To be done:
Retype the rows from the line with "You are a computer-use agent. The image" to the line with "Action: coord(674,1464)", including both of those lines.

Provided data:
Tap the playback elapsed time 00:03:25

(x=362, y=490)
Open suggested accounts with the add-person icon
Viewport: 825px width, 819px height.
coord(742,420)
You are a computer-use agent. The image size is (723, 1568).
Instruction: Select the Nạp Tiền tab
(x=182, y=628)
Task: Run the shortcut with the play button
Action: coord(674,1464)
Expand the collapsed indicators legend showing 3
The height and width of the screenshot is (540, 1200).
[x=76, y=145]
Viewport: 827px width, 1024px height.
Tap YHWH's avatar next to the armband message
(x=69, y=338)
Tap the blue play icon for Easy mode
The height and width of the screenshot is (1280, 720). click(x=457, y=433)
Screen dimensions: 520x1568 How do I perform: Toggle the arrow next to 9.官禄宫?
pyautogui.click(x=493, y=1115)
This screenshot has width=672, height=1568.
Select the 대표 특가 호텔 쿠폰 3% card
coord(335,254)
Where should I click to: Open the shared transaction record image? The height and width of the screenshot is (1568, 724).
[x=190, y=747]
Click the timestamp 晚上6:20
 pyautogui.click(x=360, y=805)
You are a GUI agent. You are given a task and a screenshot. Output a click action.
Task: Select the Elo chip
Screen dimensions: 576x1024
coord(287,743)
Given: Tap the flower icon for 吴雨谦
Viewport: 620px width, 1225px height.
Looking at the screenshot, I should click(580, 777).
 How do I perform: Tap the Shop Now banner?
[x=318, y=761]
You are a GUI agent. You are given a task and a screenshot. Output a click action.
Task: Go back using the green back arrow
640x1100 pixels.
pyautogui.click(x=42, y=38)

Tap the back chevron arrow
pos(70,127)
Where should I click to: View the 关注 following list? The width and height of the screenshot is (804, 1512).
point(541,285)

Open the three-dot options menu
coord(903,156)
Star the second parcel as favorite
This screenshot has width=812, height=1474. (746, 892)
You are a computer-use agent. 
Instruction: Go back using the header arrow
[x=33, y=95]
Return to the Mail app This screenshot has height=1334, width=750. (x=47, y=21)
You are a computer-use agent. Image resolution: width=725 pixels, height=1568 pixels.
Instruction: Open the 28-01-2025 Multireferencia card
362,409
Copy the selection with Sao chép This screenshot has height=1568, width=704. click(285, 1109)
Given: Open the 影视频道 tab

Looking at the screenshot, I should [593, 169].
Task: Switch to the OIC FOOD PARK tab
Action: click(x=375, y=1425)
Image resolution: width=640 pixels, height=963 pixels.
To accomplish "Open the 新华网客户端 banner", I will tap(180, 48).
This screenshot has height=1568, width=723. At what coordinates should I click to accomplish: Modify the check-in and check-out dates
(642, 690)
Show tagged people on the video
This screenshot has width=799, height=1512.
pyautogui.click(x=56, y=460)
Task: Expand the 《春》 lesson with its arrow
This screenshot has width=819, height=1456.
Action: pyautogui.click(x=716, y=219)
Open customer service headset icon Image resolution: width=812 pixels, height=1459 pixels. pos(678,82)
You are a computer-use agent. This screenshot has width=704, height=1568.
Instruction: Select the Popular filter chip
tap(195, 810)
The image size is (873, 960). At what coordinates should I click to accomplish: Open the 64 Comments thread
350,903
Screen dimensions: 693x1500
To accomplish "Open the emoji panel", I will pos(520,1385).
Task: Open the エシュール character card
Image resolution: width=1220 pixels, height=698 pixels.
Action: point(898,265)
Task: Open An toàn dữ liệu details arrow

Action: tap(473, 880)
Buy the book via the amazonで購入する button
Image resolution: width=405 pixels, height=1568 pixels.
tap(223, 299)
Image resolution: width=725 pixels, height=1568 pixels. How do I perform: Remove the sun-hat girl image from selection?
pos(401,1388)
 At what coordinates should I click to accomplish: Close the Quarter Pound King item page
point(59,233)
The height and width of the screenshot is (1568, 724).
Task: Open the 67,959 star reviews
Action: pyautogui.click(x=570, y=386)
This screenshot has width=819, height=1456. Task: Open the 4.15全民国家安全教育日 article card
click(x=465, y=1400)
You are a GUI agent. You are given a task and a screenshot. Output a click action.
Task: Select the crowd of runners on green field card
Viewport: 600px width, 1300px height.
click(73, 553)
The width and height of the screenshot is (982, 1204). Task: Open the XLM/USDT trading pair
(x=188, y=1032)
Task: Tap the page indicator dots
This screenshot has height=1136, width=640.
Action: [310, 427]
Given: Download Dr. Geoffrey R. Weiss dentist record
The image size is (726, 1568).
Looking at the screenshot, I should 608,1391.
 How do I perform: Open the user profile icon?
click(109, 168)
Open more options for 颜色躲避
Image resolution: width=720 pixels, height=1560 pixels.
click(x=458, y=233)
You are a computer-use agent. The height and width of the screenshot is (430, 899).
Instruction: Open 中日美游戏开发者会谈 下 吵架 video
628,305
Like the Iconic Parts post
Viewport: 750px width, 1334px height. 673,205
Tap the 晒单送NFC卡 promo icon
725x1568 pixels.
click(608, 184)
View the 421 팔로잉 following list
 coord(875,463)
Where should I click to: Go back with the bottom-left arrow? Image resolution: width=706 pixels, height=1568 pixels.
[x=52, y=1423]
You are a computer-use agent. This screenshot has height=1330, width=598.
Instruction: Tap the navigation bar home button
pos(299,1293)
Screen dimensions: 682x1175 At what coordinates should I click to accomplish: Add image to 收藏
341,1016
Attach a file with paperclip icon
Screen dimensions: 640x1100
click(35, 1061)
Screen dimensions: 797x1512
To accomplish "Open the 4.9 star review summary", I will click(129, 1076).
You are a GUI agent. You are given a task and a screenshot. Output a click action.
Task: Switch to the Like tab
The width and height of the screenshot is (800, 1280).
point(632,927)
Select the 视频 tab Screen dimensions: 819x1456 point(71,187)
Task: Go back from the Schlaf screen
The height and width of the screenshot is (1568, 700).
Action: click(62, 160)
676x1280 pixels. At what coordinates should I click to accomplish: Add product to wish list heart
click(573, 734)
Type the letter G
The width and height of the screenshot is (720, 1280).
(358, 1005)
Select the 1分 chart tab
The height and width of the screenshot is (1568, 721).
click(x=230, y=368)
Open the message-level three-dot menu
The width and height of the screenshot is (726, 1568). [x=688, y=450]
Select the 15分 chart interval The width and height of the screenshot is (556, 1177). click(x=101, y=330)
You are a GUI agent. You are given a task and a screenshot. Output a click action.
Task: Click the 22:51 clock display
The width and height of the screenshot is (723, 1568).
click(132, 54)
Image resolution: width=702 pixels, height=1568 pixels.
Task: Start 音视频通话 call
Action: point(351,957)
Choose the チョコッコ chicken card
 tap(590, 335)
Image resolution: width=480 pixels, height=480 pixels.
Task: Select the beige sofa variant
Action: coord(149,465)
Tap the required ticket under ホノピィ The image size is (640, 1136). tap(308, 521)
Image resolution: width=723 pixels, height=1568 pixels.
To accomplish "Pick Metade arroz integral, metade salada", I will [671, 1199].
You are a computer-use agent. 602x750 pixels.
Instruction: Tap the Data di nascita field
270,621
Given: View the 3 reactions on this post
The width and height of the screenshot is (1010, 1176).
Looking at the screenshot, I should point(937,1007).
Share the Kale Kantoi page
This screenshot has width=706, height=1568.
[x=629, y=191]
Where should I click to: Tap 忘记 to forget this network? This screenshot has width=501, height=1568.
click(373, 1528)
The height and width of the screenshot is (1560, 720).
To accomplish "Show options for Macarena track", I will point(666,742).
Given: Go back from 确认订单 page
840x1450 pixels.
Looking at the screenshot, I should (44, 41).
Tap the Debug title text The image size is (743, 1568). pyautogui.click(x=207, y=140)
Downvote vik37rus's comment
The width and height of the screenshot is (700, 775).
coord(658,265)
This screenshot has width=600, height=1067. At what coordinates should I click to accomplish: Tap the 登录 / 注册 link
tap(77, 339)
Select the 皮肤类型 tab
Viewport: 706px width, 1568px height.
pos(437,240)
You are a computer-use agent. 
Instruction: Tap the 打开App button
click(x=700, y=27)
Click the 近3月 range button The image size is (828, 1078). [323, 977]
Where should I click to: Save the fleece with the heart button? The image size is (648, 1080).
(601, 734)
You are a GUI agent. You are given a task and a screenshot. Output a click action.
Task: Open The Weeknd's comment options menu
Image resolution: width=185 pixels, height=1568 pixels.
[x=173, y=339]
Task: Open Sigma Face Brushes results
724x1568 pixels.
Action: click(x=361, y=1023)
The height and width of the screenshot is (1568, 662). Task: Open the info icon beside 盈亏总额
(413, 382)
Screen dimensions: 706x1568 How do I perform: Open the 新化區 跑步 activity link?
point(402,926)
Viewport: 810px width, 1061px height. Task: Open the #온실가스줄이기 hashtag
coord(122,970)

Exercise response:
You are a computer-use agent. The image size is (723, 1568).
Instruction: Select the Nạp Tiền tab
(x=182, y=628)
Task: Run the shortcut with the play button
Action: coord(674,1464)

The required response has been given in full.